The right of indemnification herein provided shall be severable, shall not affect any other rights to which any director or officer may now or hereafter be entitled, shall continue as to a person who has ceased to be such Director or officer and shall inure to the benefit of the heirs, executors and administrators of such a person. Nothing contained herein shall affect any rights to indemnification to which corporate personnel, including directors and officers, may be entitled by contract or otherwise under law.
Expenses in connection with the preparation and representation of a defense of any claim, action, suit or proceeding of the character described above shall be advanced by the Company prior to final disposition thereof upon receipt of any undertaking by or on behalf of the officer or director, to repay such amount if it is ultimately determined that he is not entitled to indemnification.
Item 7. | Exemption from Registration Claimed. |
[Not Applicable]
Item 8. | Exhibits. |
The Exhibits listed on the accompanying Exhibit Index are filed as a part of, and incorporated by reference into, this Registration Statement.
Item 9. | Undertakings. |
(a) | The undersigned registrant hereby undertakes: |
1. | To file, during any period in which offers or sales are being made, a post-effective amendment to this Registration Statement: |
i. | To include any prospectus required by section 10(a)(3) of the Securities Act; |
ii. | To reflect in the prospectus any facts or events arising after the effective date of this Registration Statement (or the most recent post-effective amendment thereof) which, individually or in the aggregate, represent a fundamental change in the information set forth in the Registration Statement.

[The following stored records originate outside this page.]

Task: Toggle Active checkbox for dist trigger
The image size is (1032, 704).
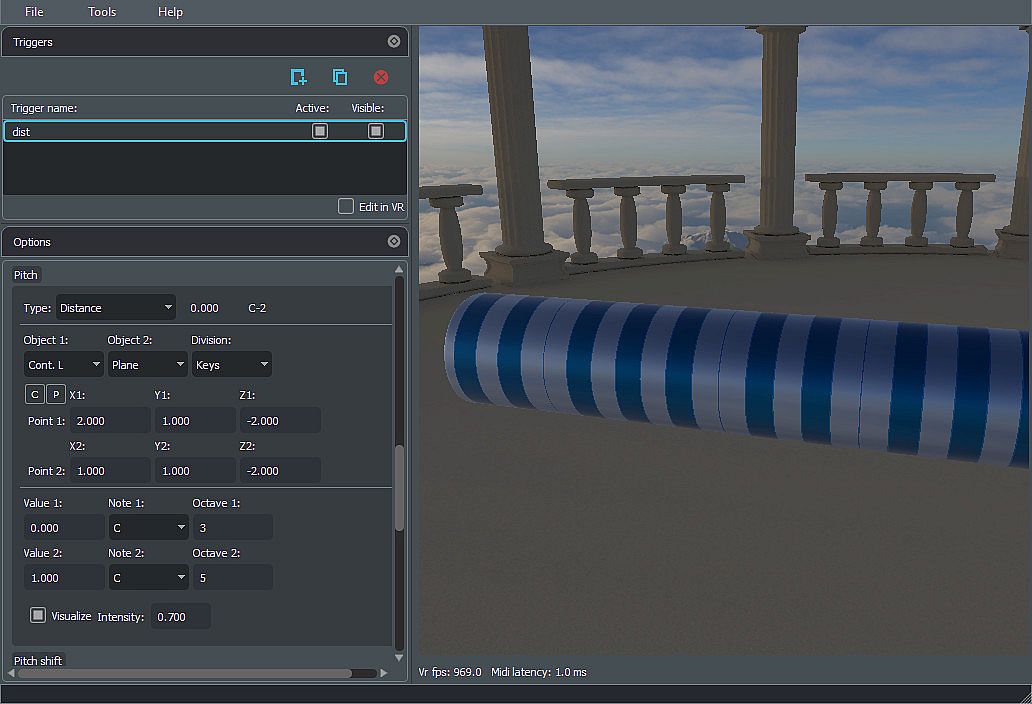Action: click(x=320, y=131)
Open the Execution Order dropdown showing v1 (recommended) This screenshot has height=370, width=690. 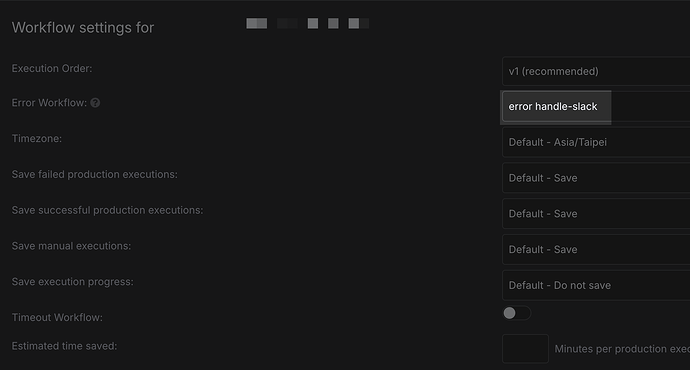point(596,71)
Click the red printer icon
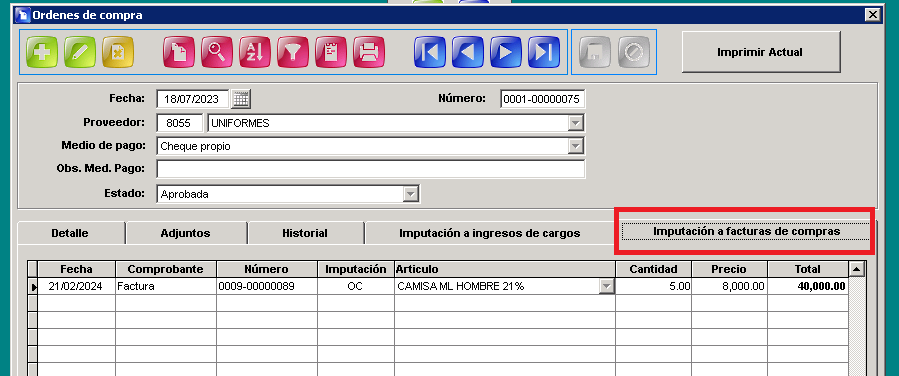 click(369, 52)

Notwithstanding the foregoing, any increase or decrease in volume of securities offered (if the total dollar value of securities offered would not exceed that which was registered) and any deviation from the low or high end of the estimated maximum offering range may be reflected in the form of prospectus filed with the Commission pursuant to Rule 424(b) if, in the aggregate, the changes in volume and price represent no more than 20% change in the maximum aggregate offering price set forth in the “Calculation of Registration Fee” table in the effective Registration Statement. |
iii. | To include any material information with respect to the plan of distribution not previously disclosed in the registration statement or any material change to such information in the Registration Statement; |
Provided however, that paragraphs (a)(1)(i) and (a)(1)(ii) of this section do not apply if the information required to be included in a post-effective amendment by those paragraphs is contained in reports filed with or furnished to the Commission by the registrant pursuant to section 13 or section 15(d) of the Exchange Act that are incorporated by reference in the Registration Statement.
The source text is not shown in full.